Meany points out a two-year period left for voluntary
mergers of state and local AFL and CIO outfits. After that, he said,
"if the boys are still stalling and maneuvering around,"
"the parent organization will step in and dictate the
mergers."
Only 19 of the states with relatively few AFL and CIO
members have merged so far. These states have, together, less than one
half million of the AFL-CIO's members. They are Missouri, Oregon,
Minnesota, Iowa, Arkansas, Tennessee, Louisiana, Arizona, Montana,
Vermont, Colorado, Virginia, Wyoming, South Dakota, Utah, Nebraska, New
Mexico, Alabama, and Maine.
It has dabbled cautiously in organizing in the
textile, tobacco, and chemical industries.

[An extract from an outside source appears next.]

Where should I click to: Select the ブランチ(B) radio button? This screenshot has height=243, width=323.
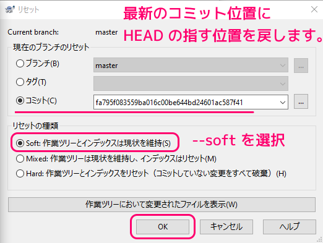click(x=20, y=64)

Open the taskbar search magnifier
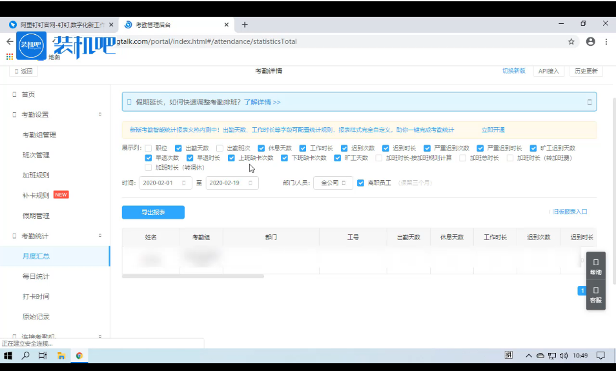(26, 356)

It has made some progress in the direction of
cleaning corruption out of the labor movement, but nothing really
substantial has been accomplished.
It has spent a busy year politically, mostly on the side
of the Democrats in the fall elections. But although claiming "a
large measure" of credit for election "a liberal
Congress," the AFL-CIO also supported President Eisenhower's
Democratic opponent, Adlai Stevenson.